---------- Texto ----------
Pluralismo y respeto de la libertad

Para entender mejor qué es la tolerancia, conviene distinguirla del respeto a la legítima variedad de las opiniones y de los comportamientos. Hay muchas cosas opinables, sobre las que de hecho los hombres juzgamos y actuamos diversamente. La convivencia con quienes nos rodean -la verdadera convivencia, que no consiste en vivir al lado de otros, como extraños, sino que pide el diálogo y la comprensión- requiere no ya soportar, sino respetar positivamente esa variedad: aceptar que hay otros que piensan de distinta manera, que tienen otros gustos y aficiones, otra visión de las cosas. Aceptar que hay personas a las que no somos simpáticos: nadie es moneda de oro que a todos satisface. Todos en esta vida tienen opositores: porque se han hecho con distintas ideas, o porque chocan los respectivos intereses, o porque aspiran a un mismo puesto. Pero ninguno de esos motivos -ni otro alguno- debe ser obstáculo para el diálogo, para la amistad: porque el amor de Dios supera las diferencias 6.
---------- Información proporcionada ----------
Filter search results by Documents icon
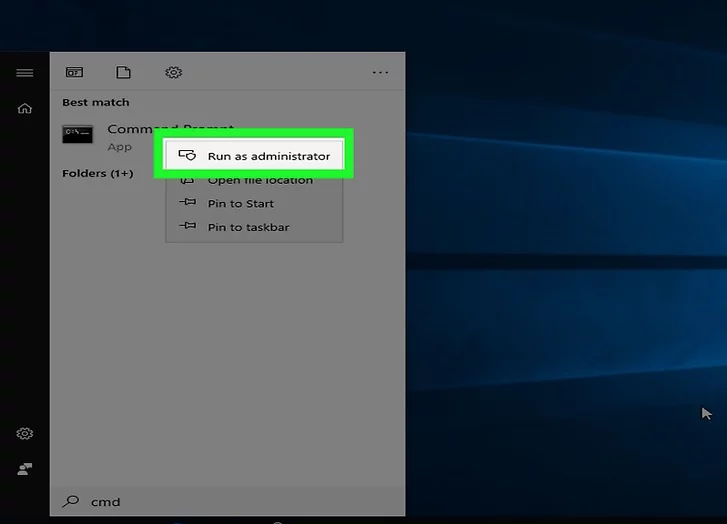(x=123, y=73)
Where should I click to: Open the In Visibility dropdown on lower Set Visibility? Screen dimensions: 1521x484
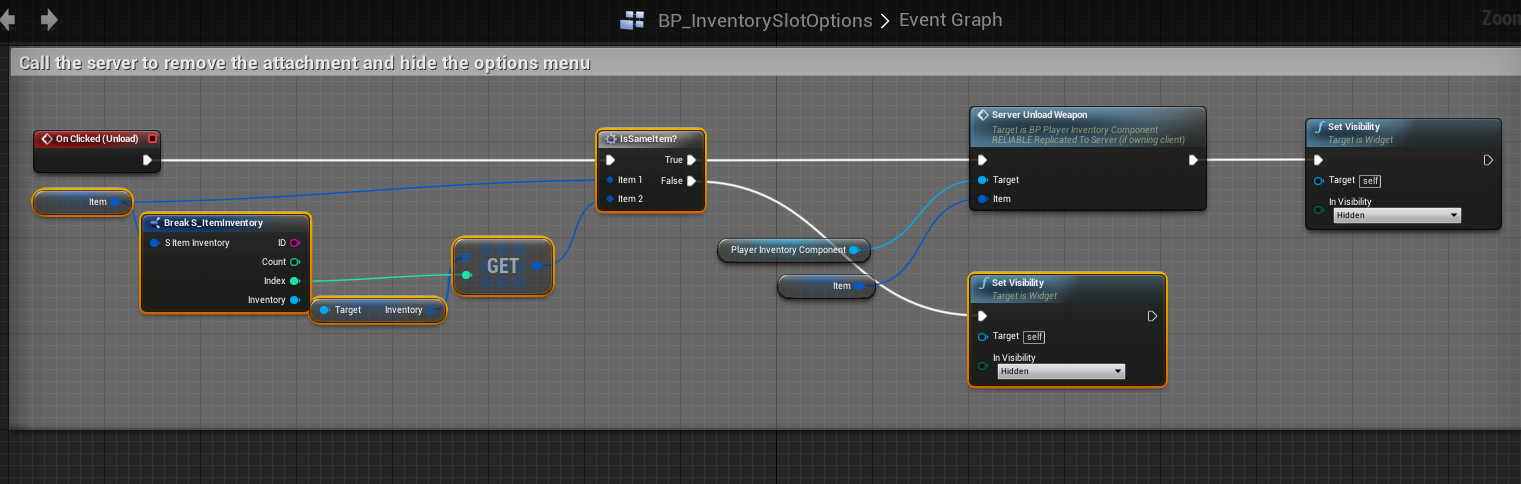coord(1060,371)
----------
- [Instrucción]: Según el texto sobre pluralismo y respeto de la libertad, ¿en qué no consiste la verdadera convivencia? El listado no es necesario para resolver la tarea.

- [Respuesta completa]: No consiste en vivir al lado de otros, como extraños.